From a column in the Wall Street Journal by John Steele Gordon headlined “Political Neutrality Is What Made American Newspapers Great”:
Many of America’s great newspapers have moved away from even the pretense of political neutrality. That tradition dates to 1835, when a Scottish immigrant named James Gordon Bennett founded the New York Herald. He had $500 in capital, an office in a dank cellar, and only himself as staff.
With a dozen other papers in the city, no one thought the Herald would amount to much. But by the time Bennett died in 1872, the Herald had the largest circulation in the world, its advertising revenue was second only to the Times of London, and his power to shape public opinion was immense, as was the fortune he had earned.
The Herald was something new under the journalistic sun. Newspapers had previously dealt either with narrow subjects, such as shipping or financial news, or were openly partisan, sometimes even subsidized by a political party. . . .
Bennett was always on the lookout for new ideas. At the Charleston (S.C.) Courier, where he’d worked in the 1820s, he learned how the paper scooped the competition with news of the end of the War of 1812. The editors sent a boat out beyond the bar at Charleston Harbor to pick up the news from a passing ship. At the New York Enquirer, the editor admired Bennett’s talents but didn’t like his abrasive personality. Bennett offered to go to the nation’s capital and report from there, thus becoming the world’s first Washington correspondent. . . .

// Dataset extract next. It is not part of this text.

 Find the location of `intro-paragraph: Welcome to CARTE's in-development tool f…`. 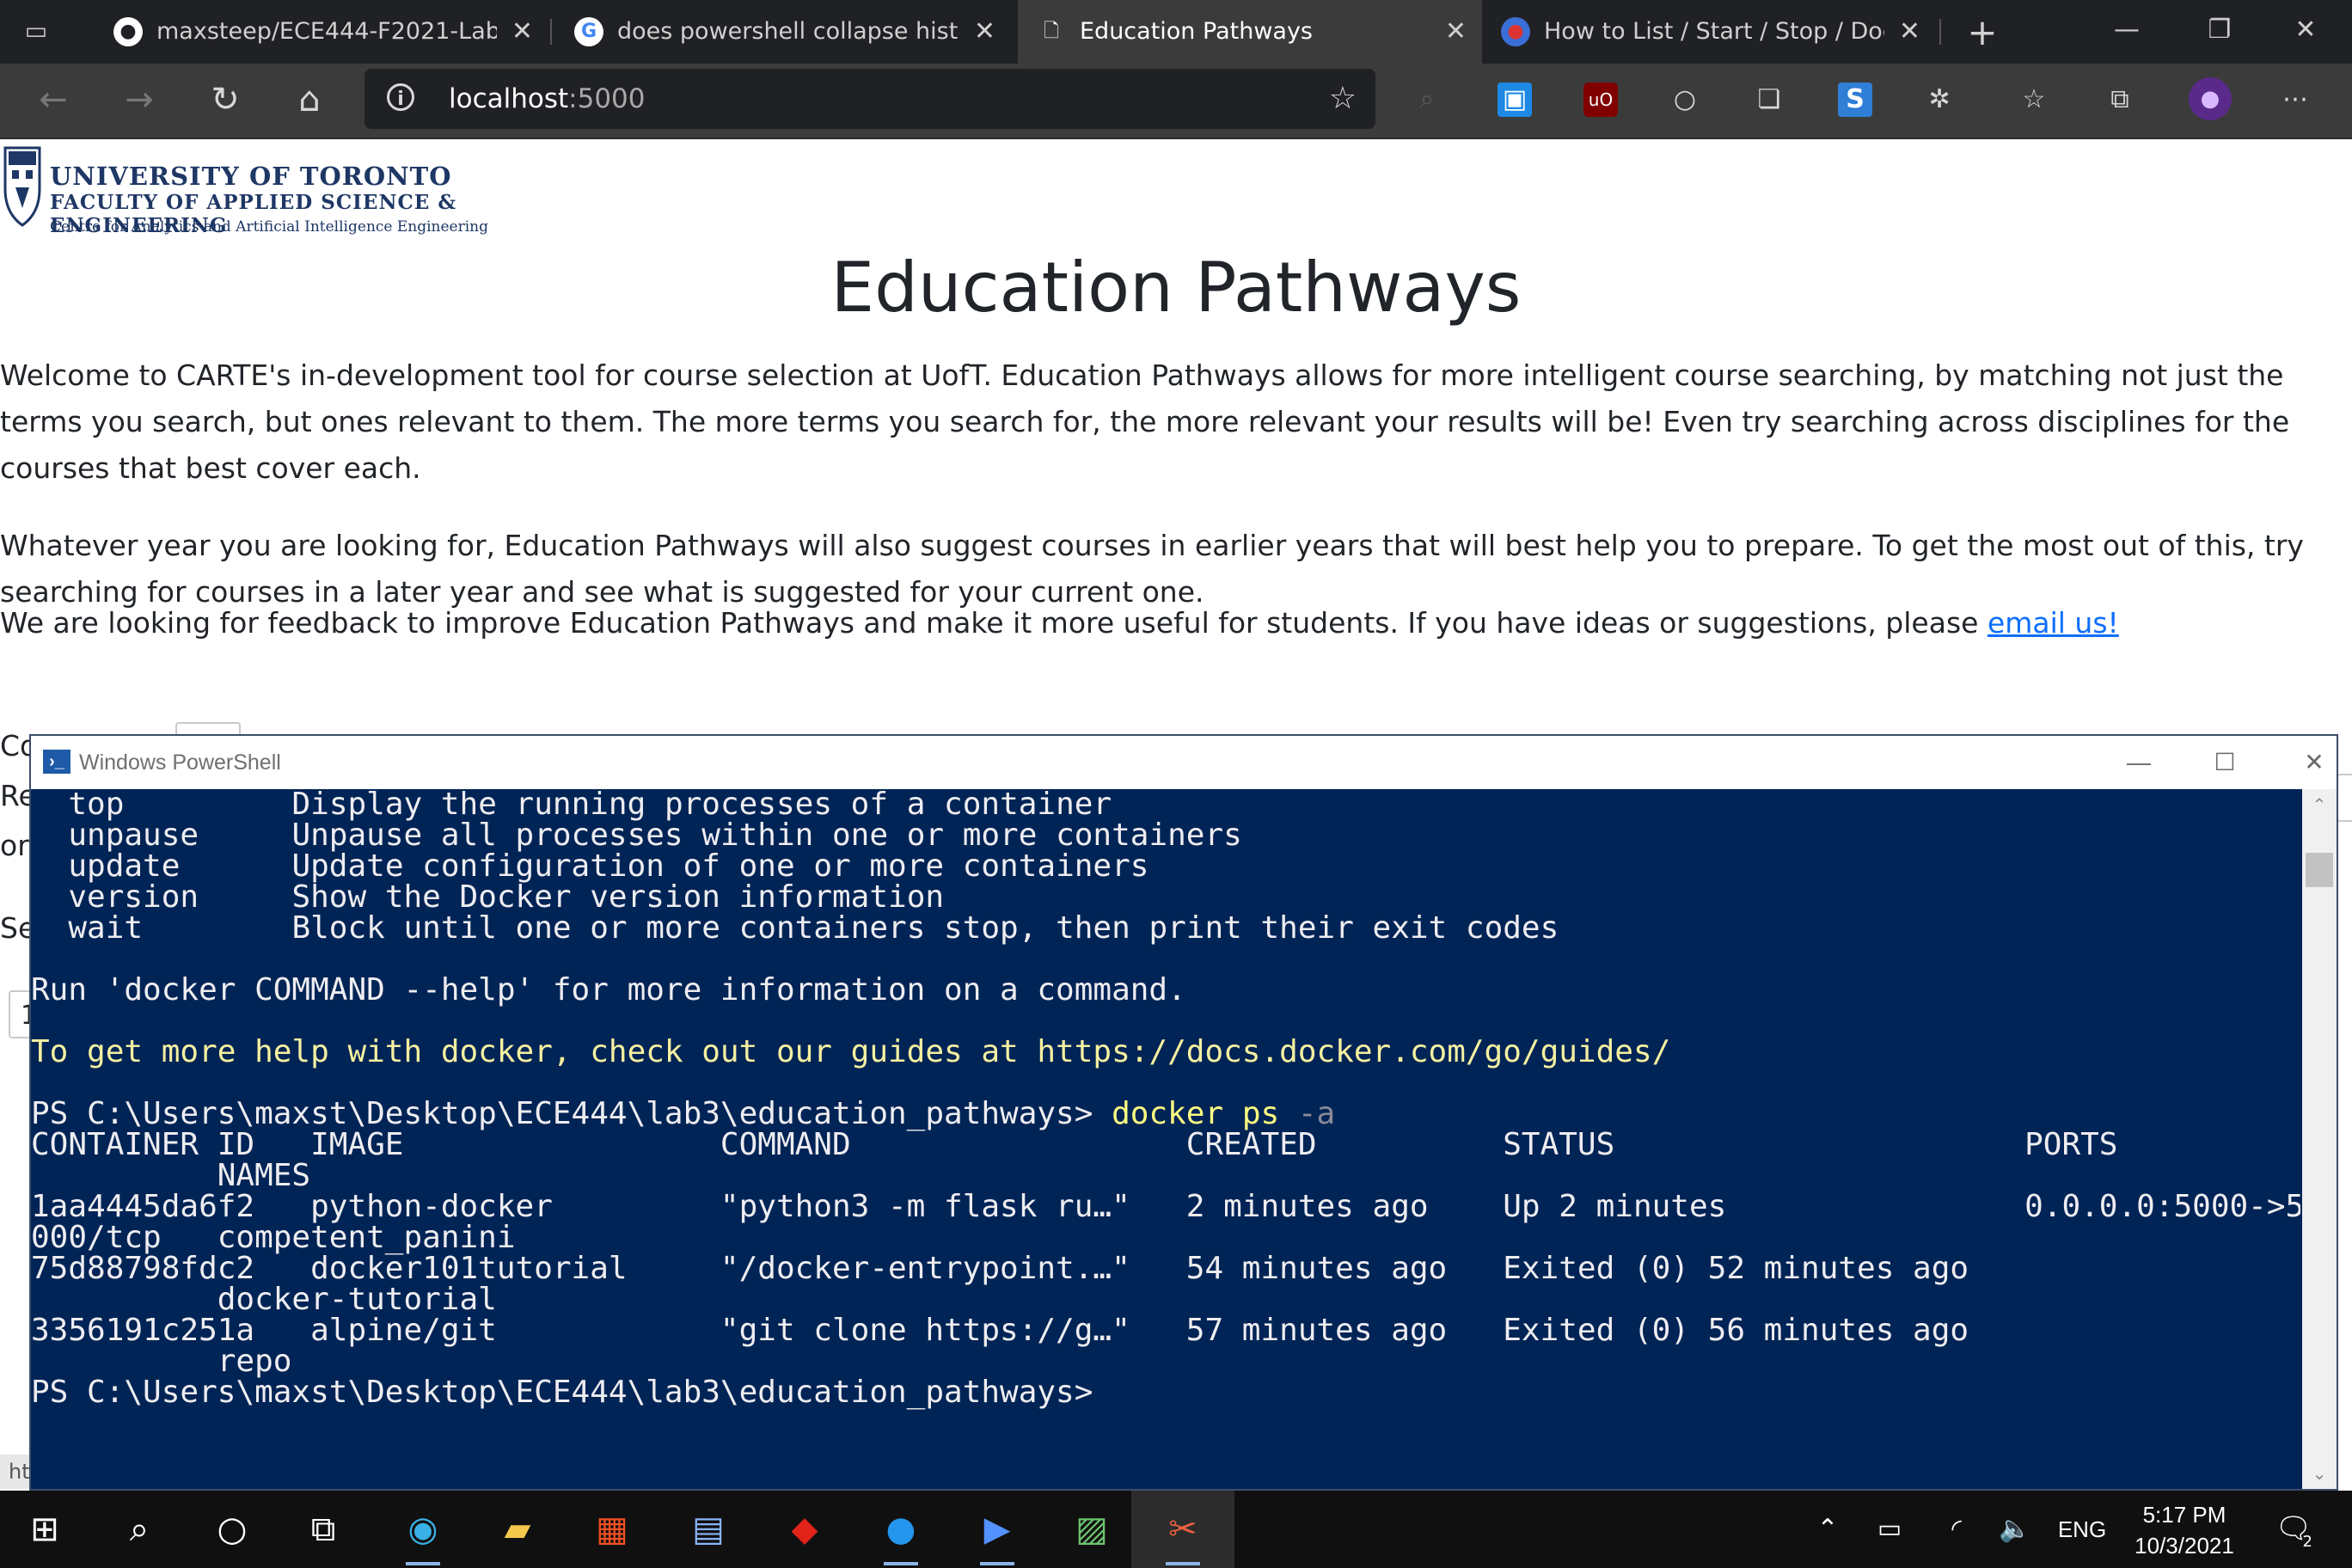

intro-paragraph: Welcome to CARTE's in-development tool f… is located at coordinates (1145, 422).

Bennett anticipated the rising middle class that would dominate the Victorian Age. He wanted to move upmarket from the Sun and produce a mass newspaper that carried serious news about the real world for an upwardly mobile readership. . . .
Bennett was responsible for an enormous number of journalistic innovations. The Herald was the first general-interest newspaper to include a weather report, provide sports coverage and include a daily stock table. It was the first to include an illustration in a story. . . .
By the 1850s Bennett’s innovations had utterly transformed American journalism. The Herald had the largest circulation in the country. “No American journal at the present time can compare with it in the point of circulation, advertising, or influence,” admitted the thoroughly respectable Harper’s Weekly.
Newspapers had also become big business. Bennett had started with only $500. The New York Times, founded 16 years later, had needed $70,000 to get started. “The daily newspaper,” the North American Review wrote in 1866, “is one of those things which are rooted in the necessities of modern civilization. . . . The newspaper is that which connects each individual with the general life of mankind.”
The penetration of newspapers into American life made public opinion a powerful force in politics for the first time. But much of the press’s power to influence public opinion came from what was, perhaps, Bennett’s greatest journalistic idea of all: He made the Herald politically neutral, printing opinion columns only on the editorial page. In his news pages he printed what he thought the readers would want to know, not what he wanted to tell them. Bennett realized that a newspaper that was the mouthpiece of one party would be read only by that party’s adherents. He wanted everyone to read the Herald.
The idea spread quickly through the journalism industry, greatly enhancing its influence and prestige. Its abandonment may have the opposite effect.